7. In its counterstatement of the issues, the defendant also raises the issue of whether the assignment from M & K Realty, LLC, to the plaintiff was effective since it occurred following the alleged breach of the contract by the defendant. We decline to reach this issue as the defendant provided no analysis of this issue in its brief. As a reviewing court, “[w]e are not required to review issues that have been improperly presented to this court through an inadequate brief․ Analysis, rather than mere abstract assertion, is required in order to avoid abandoning an issue by failing to brief the issue properly.” (Internal quotation marks omitted.) Turner v. American Car Rental, Inc., 92 Conn.App. 123, 130, 884 A.2d 7 (2005).
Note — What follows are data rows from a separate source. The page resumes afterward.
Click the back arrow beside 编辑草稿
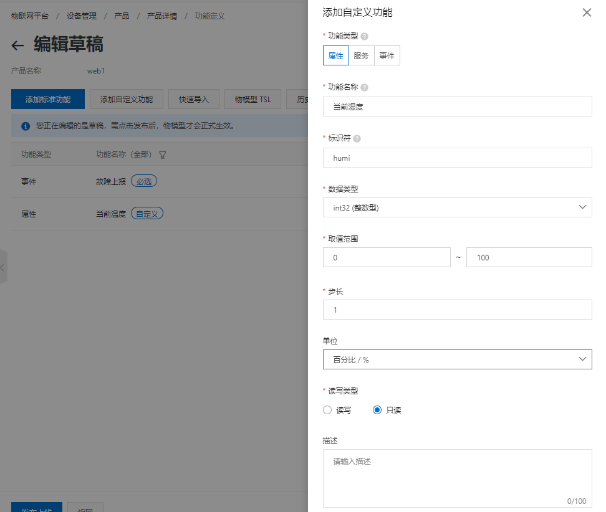Image resolution: width=606 pixels, height=512 pixels. pos(17,44)
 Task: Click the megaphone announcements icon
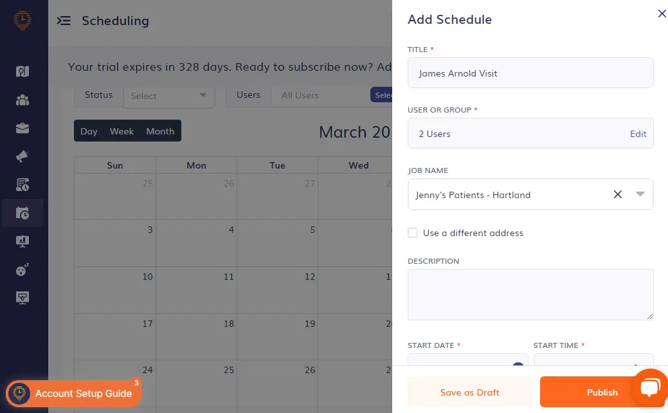click(23, 156)
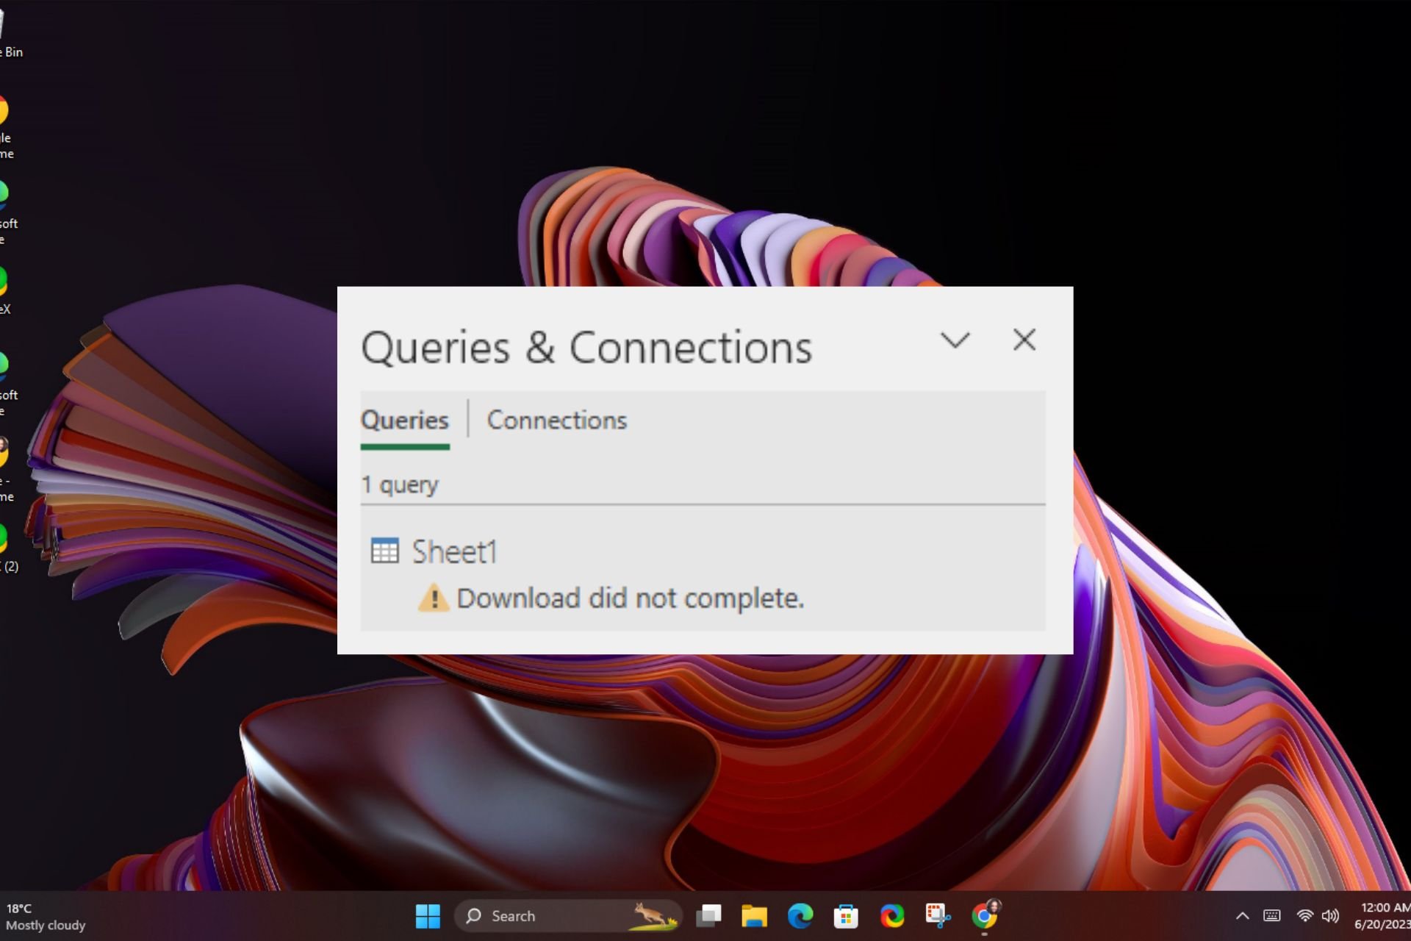The width and height of the screenshot is (1411, 941).
Task: Open Microsoft Edge in the taskbar
Action: (800, 916)
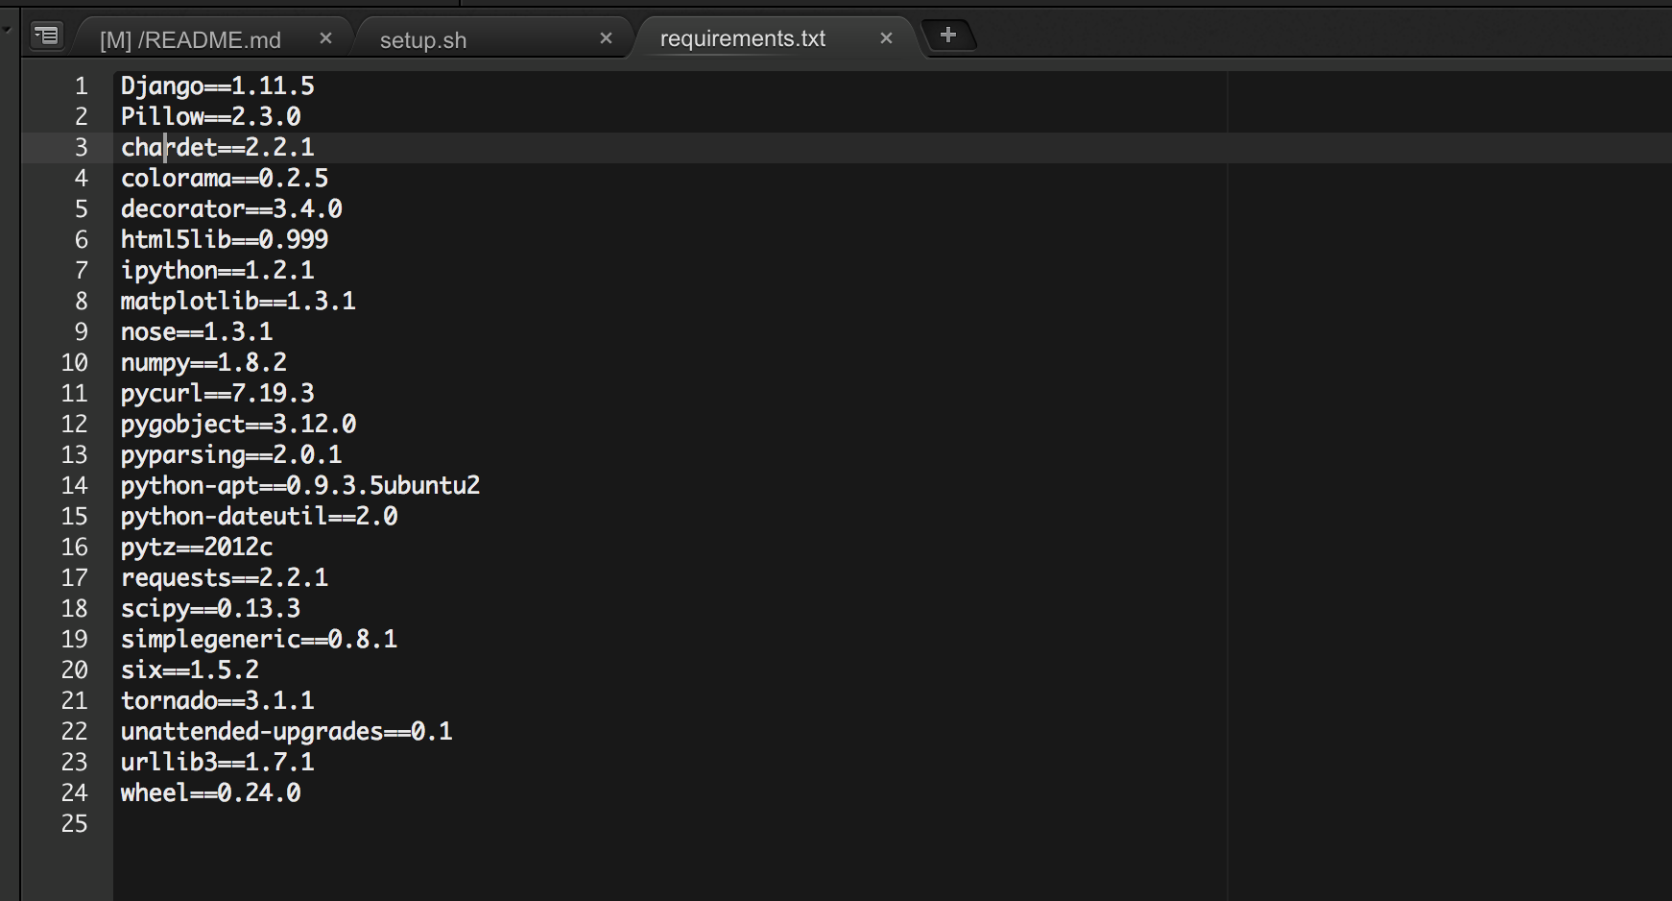Switch to the README.md tab
Viewport: 1672px width, 901px height.
(x=190, y=39)
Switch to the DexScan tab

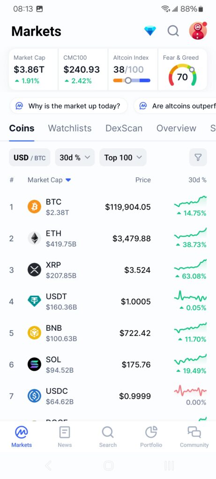click(124, 128)
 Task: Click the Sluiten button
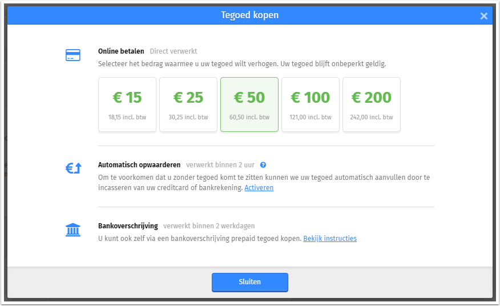[x=250, y=282]
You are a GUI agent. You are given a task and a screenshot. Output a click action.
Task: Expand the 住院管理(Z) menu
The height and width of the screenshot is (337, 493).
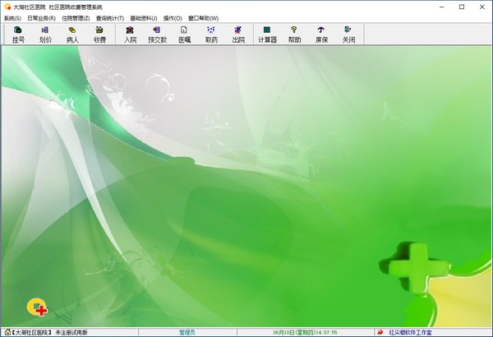(x=76, y=17)
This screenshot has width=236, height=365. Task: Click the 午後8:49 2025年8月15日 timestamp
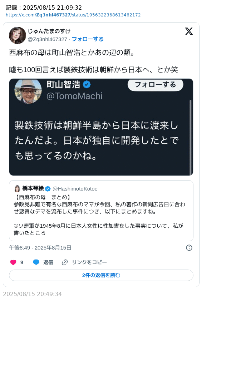click(x=40, y=248)
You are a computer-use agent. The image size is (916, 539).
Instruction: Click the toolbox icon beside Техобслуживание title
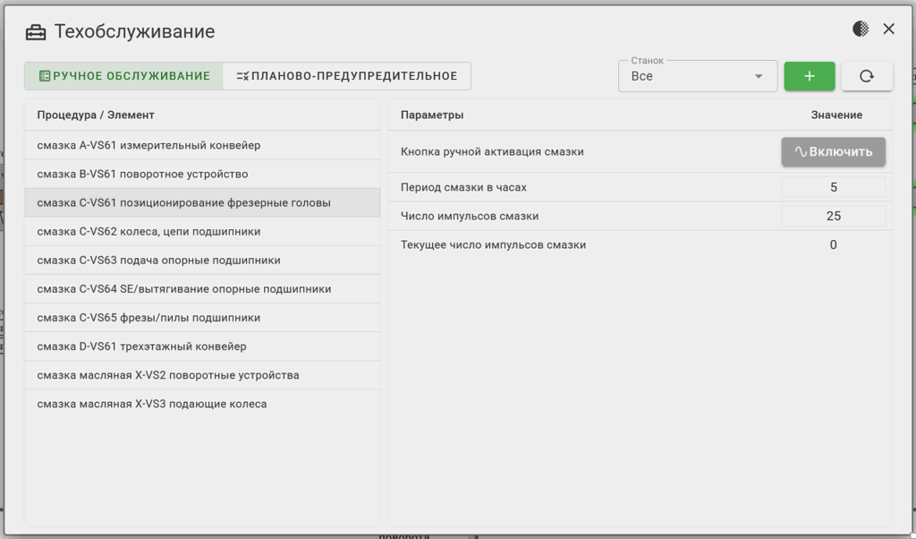click(x=36, y=33)
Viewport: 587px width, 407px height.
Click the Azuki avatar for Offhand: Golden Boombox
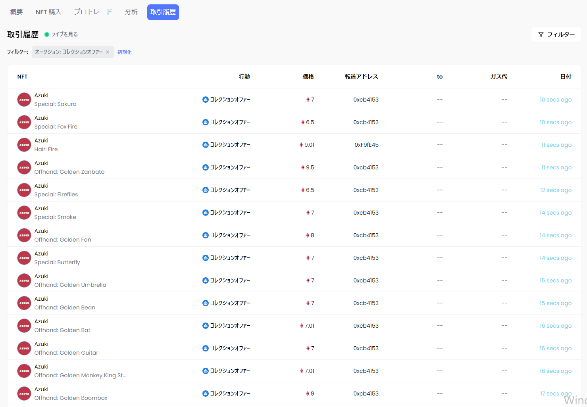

8. Pursuant to General Statutes § 33-637, a corporation is legally formed when the certificate of incorporation is filed with the secretary of the state. Similarly, a limited liability company is formed when the articles of organization are filed with the secretary of the state. General Statutes § 34-120.
9. General Statutes § 33-638 provides in relevant part that “[a]ll persons purporting to act as or on behalf of a corporation, knowing there was no incorporation ․ are jointly and severally liable for all liabilities while so acting.”
10. In its brief, the defendant also argues that because M & K Realty, LLC, did not exist as a legal entity, the agreement violates General Statutes § 52-550, the statute of frauds, because the parties were not identified to a reasonable certainty. The statute of frauds requires the essential terms of contracts for the sale of real estate to be evidenced by a writing, consisting of the subject of the sale, its terms and the parties to it. Lynch v. Davis, 181 Conn. 434, 438, 435 A.2d 977 (1980). In the present case, the agreement identifies the parties to it, naming Engelsen, as seller, and M & K Realty, LLC, as purchaser. The defendant's argument, therefore, is not properly classified as an assertion of a statute of frauds violation. Instead, in basing its argument on the nonexistence of M & K Realty, LLC, the defendant raises an issue of contract formation, which we addressed in part II.
In this opinion the other judges concurred.